• [GIVEN RECORDS]:
## Start
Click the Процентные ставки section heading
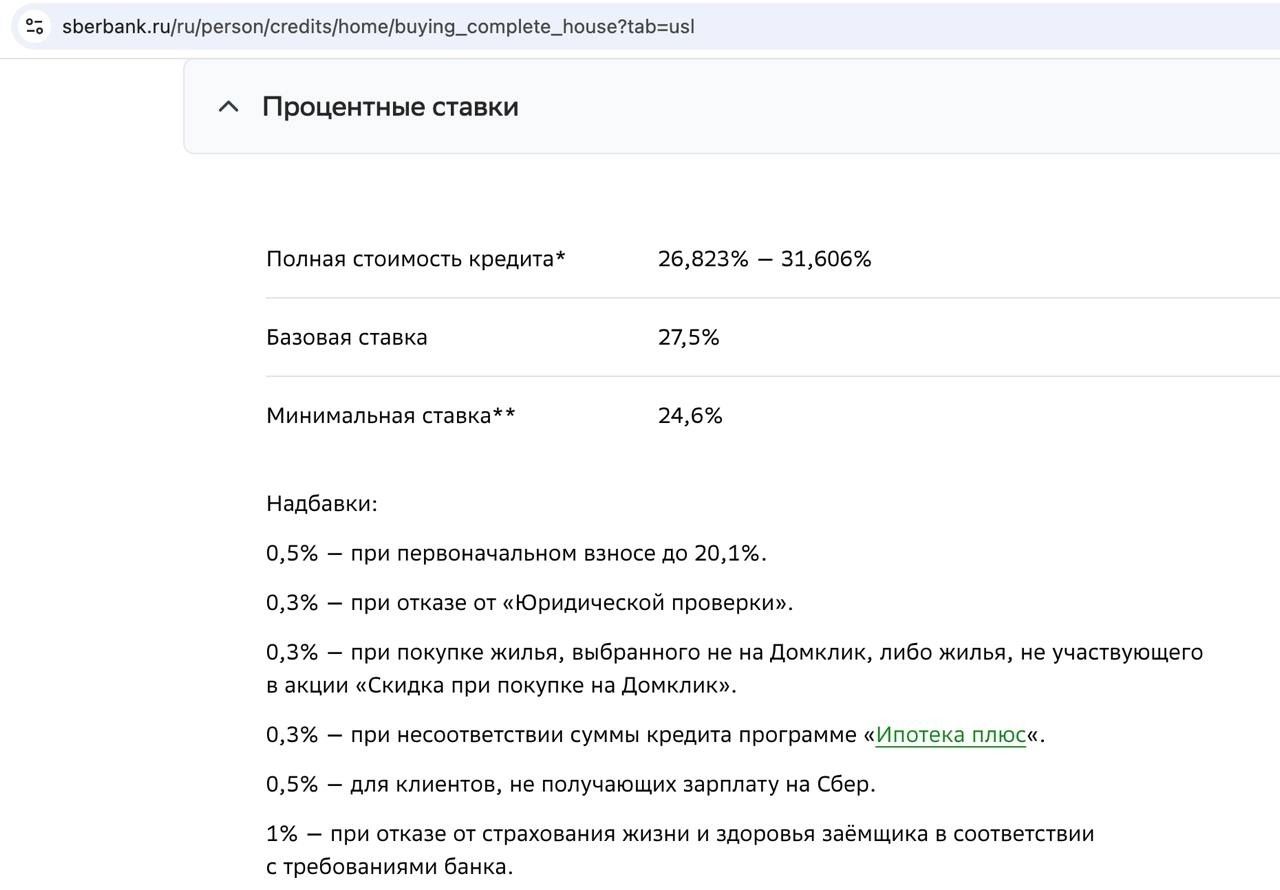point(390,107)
## End
## Start
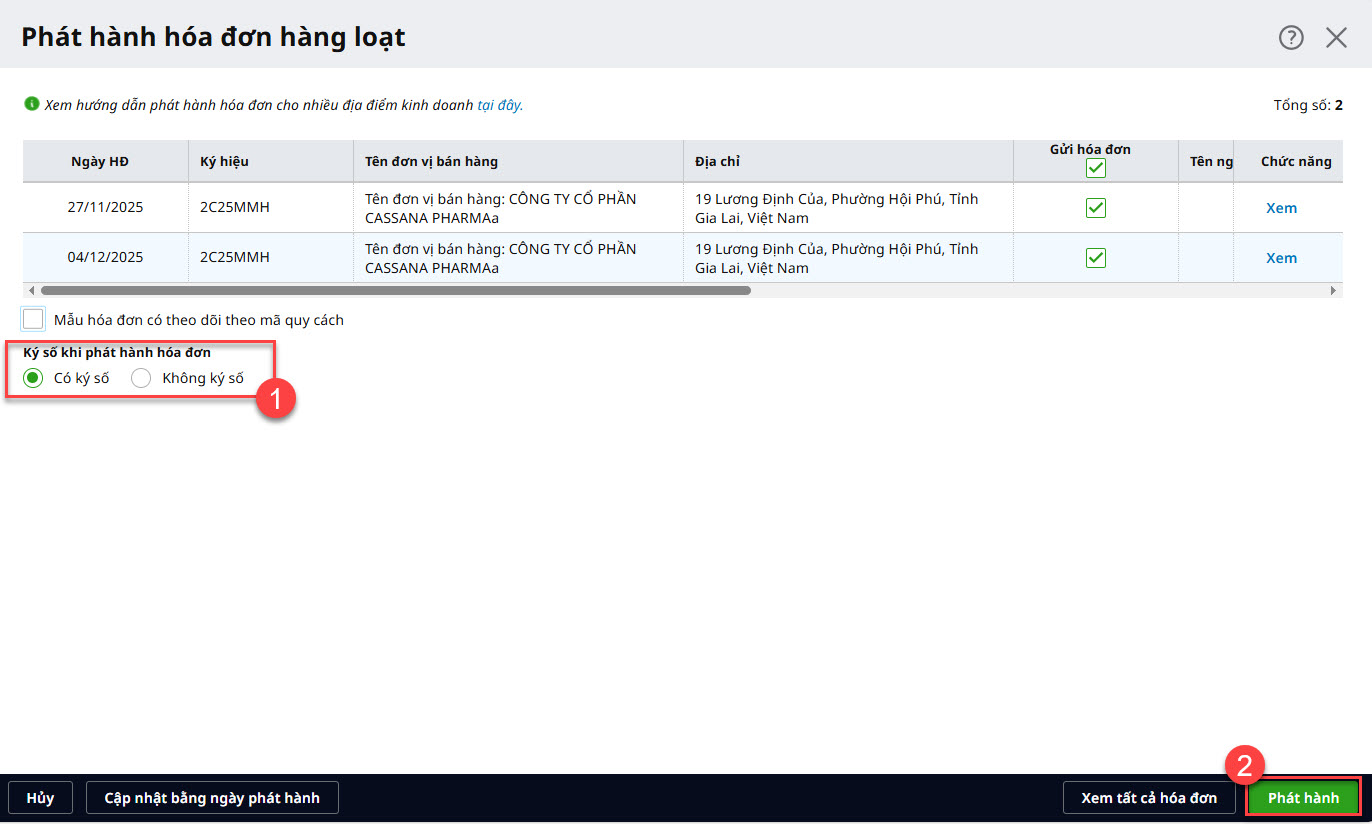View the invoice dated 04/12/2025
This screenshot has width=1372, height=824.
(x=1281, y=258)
## End
• [WHAT TO PRODUCE]: Please extract every line in the listing above that contains the word "screenshot", copying each such line in full. Case counts.

• [FULL SOLUTION]:
This screenshot has width=1372, height=824.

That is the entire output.